(Document segment)
PennyLaneAI / pennylane-lightning

The PennyLane-Lightning plugin provides a fast state-vector simulator written in C++ for use with PennyLane
https://docs.pennylane.ai/projects/lightning
Apache License 2.0
86 stars 35 forks source link

Add native PauliRot implementation in LightningKokkos [sc-71642] #855

Closed vincentmr closed 3 weeks ago

vincentmr commented 1 month ago

Before submitting

Please complete the following checklist when submitting a PR:

When all the above are checked, delete everything above the dashed line and fill in the pull request template.


Context: Pauli rotations come up in many places, and importantly in the time evolution of qchem Hamiltonians. It is therefore worth considering ways to accelerate their execution.

Description of the Change: Implement applyPauliRot. Invoke applyPauliRot directly from the SV class and add bindings to the Python layer.
(End Document segment)
## Work item
Please print the passage of the PennyLane-Lightning pull request starting at "When all the" and ending at "the Python layer.", copying it word for word.
(Data block)
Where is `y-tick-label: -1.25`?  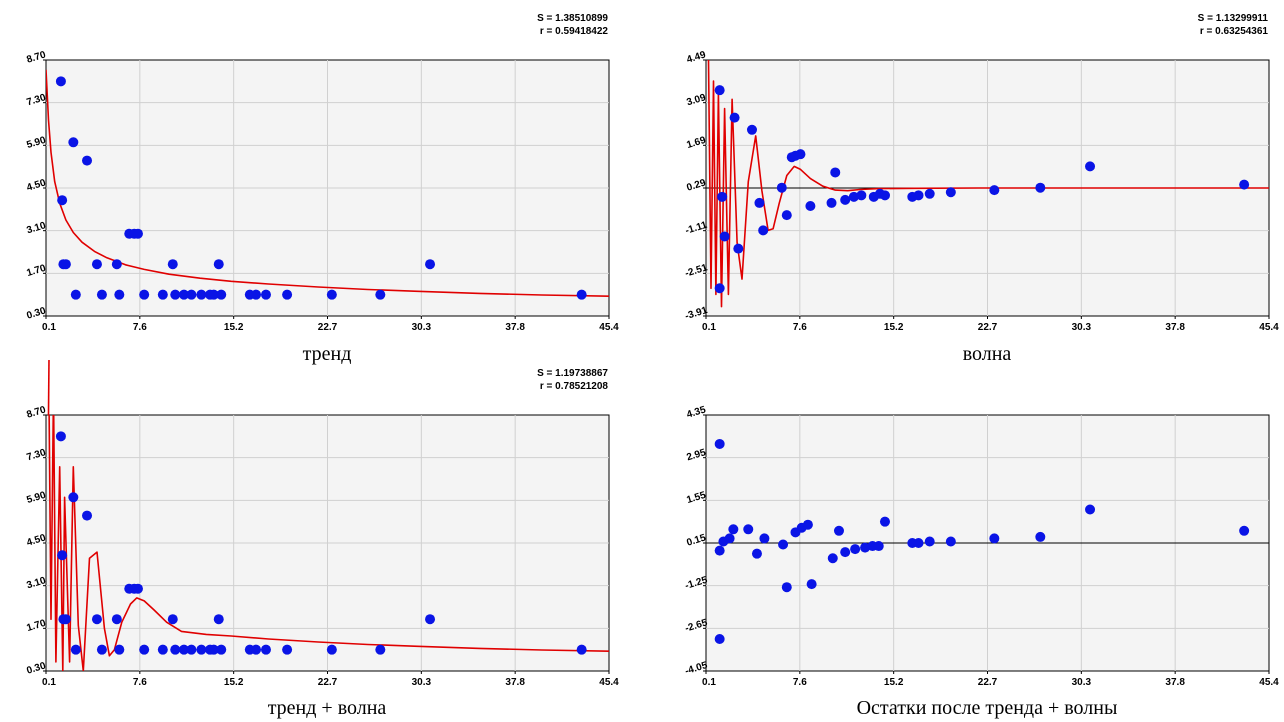 y-tick-label: -1.25 is located at coordinates (696, 584).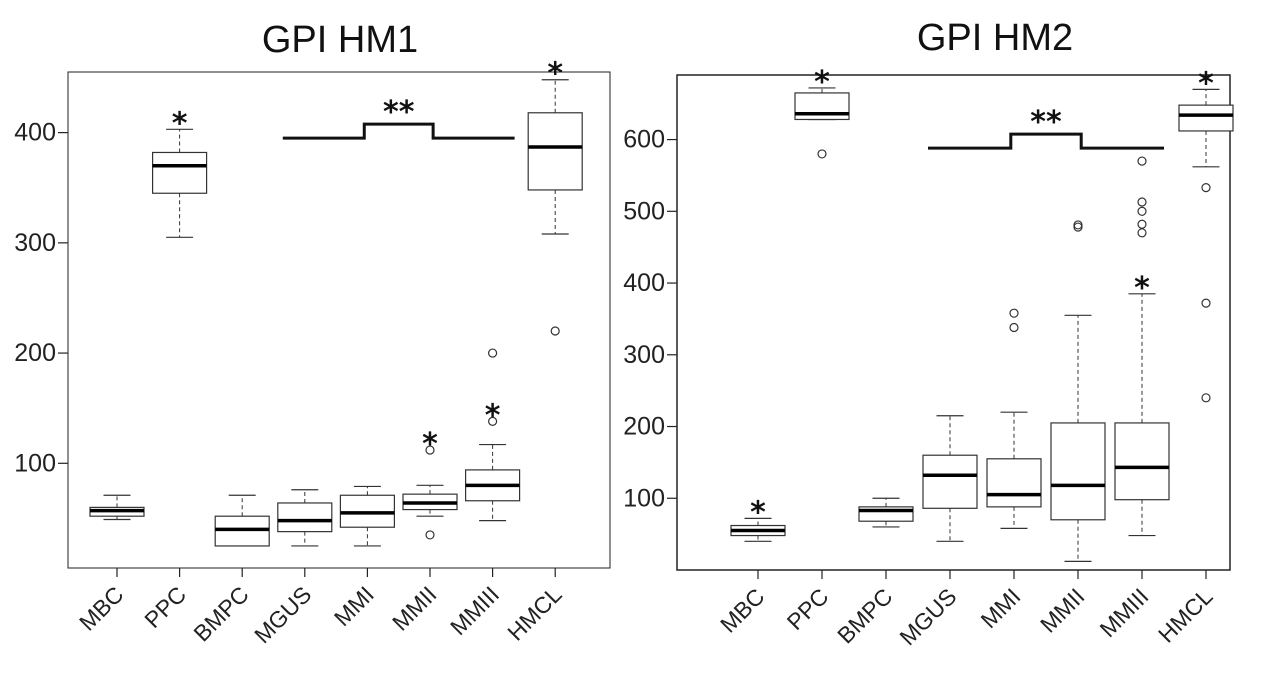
(End Data block)
## Output for this exercise
When all the above are checked, delete everything above the dashed line and fill in the pull request template.


Context: Pauli rotations come up in many places, and importantly in the time evolution of qchem Hamiltonians. It is therefore worth considering ways to accelerate their execution.

Description of the Change: Implement applyPauliRot. Invoke applyPauliRot directly from the SV class and add bindings to the Python layer.